I suspect that most of us need an arithmetic lesson, but that is for another day.

We need to look at the following and see what is at stake:

the total revenues to Division 1 schools from football, including all sources
annual payment to coaches
other cost of running a football program
the number of Division 1 players
Your argument has a huge flaw. "From football".

You are correct if you just factor in the two money making sports. Other than men's basketball and football they're money losers. But sport and gender equality will mandate that "payments" will be equal. That will lead to cancellation of many sports. So you will end up cancelling many sports to satisfy the few that are worthy of being paid. Not a good solution. The only workable solution is to let players go pro any time they want (no 3 year rule). That would really hurt college football and hurt a lot of careers (players going pro way before they're ready) but the other solutions aren't realistic. Go ahead, do the math.
 
Finding a couple exceptions and stating they should be the rule is asinine. Bill Gates dropped out of college, should we tell people to drop out in the expectation of becoming Bill Gates?
But we certainly should diminish the implicit necessity of going to college. I would estimate 80% of people who go to college only go because it’s a prerequisite to getting a better job, which college has zero impact on the ability to do.
 
C'mon you have to know what I mean?

You're buying a #12 Michigan jersey, it's pretty clear who/why you're getting that specific one.

Your post said w/their last name on it. So my post was in reference to that.
The name changes everything.
 
But we certainly should diminish the implicit necessity of going to college. I would estimate 80% of people who go to college only go because it’s a prerequisite to getting a better job, which college has zero impact on the ability to do.

...yeah, I mean I posted about that above. Forcing football players to go to college for three years to play in the NFL is stupid as hell, not just because of the pay issue but because it devalues the academy.

I think there's value in a higher education, obviously, but I would've gotten more out of it at 28 than I did at 18, and I think everyone would get more out of it if they put it off.
 
if you allow athletes to derive income from endorsements, who will negotiate the contracts? The 19 year old kid or Mom and Uncle Mike, none of whom probably have any experience in this arena. Is it the university, agents, ???
 
...yeah, I mean I posted about that above.

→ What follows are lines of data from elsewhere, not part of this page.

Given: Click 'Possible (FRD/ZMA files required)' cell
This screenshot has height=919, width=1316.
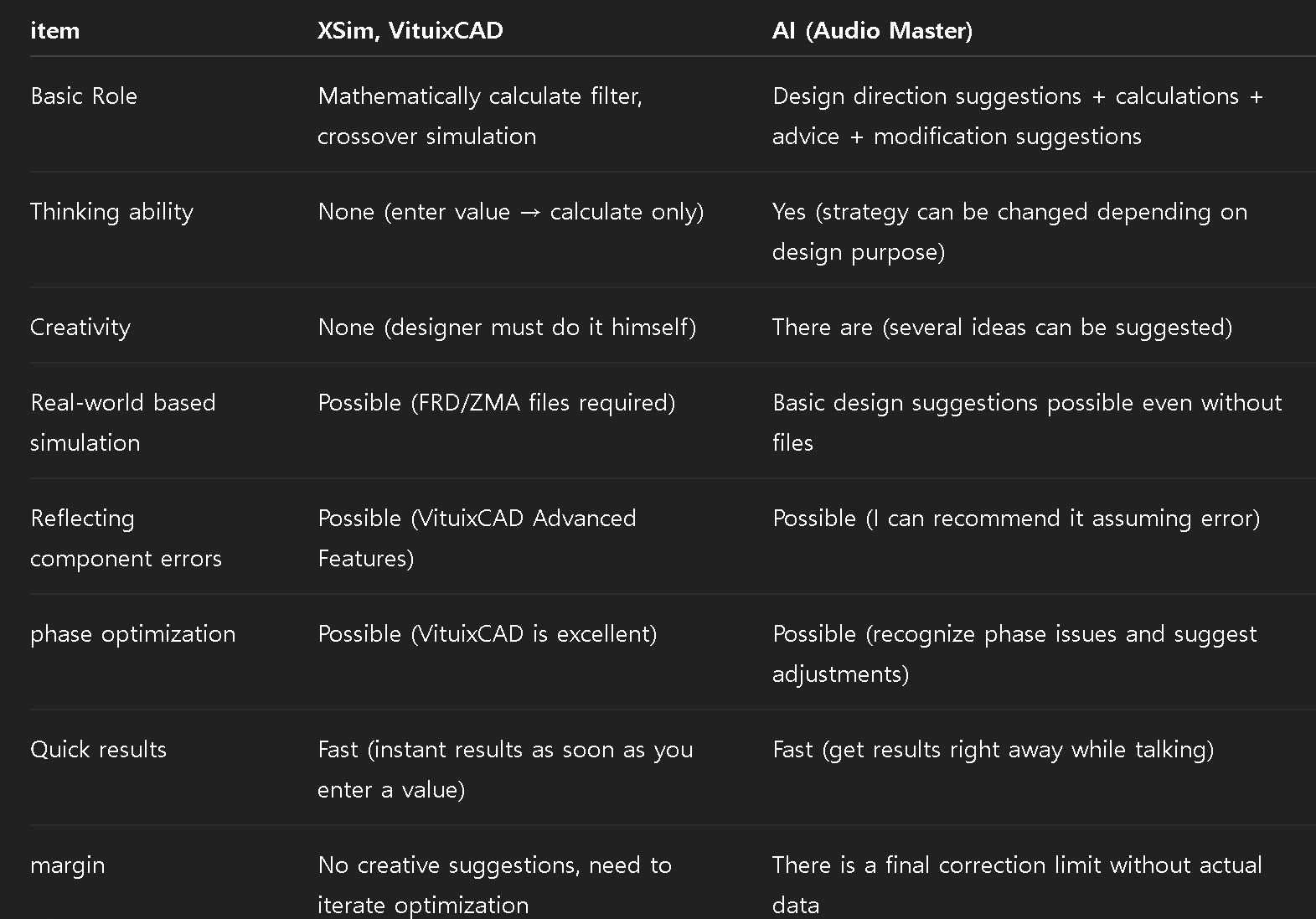Looking at the screenshot, I should 497,403.
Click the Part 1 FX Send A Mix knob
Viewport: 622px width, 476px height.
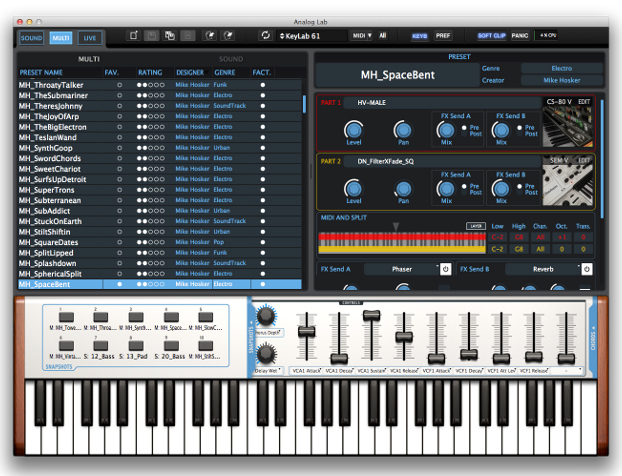tap(446, 129)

Forcing football players to go to college for three years to play in the NFL is stupid as hell, not just because of the pay issue but because it devalues the academy.

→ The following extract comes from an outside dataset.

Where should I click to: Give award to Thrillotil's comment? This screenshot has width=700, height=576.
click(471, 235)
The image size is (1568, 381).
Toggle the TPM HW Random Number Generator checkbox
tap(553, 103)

I think there's value in a higher education, obviously, but I would've gotten more out of it at 28 than I did at 18, and I think everyone would get more out of it if they put it off.
I’m not just talking about football players. we Have reached a point where it’s assumed that you must go to college to get a good job, and the vast majority of people learn nothing in college that helps them be better at their job (obviously specialized areas are direct preparation to a career but that is a small percentage)
There are many areas of study that simply don’t lead to careers, or do for only a small proportion of students.
We have created a multi billion dollar industry that has kids pay up to 200,000 to get a history degree because it’s perceived they have to have a degree. 4 years of work would teach them an awful lot more that would make them successful.
 
I’m not just talking about football players. we Have reached a point where it’s assumed that you must go to college to get a good job, and the vast majority of people learn nothing in college that helps them be better at their job (obviously specialized areas are direct preparation to a career but that is a small percentage)
There are many areas of study that simply don’t lead to careers, or do for only a small proportion of students.
We have created a multi billion dollar industry that has kids pay up to 200,000 to get a history degree because it’s perceived they have to have a degree. 4 years of work would teach them an awful lot more that would make them successful.

Andy, I know you can't pass up an argument but the post you quoted here was agreeing with you, but attempting to stay reasonably on-topic in the football forum.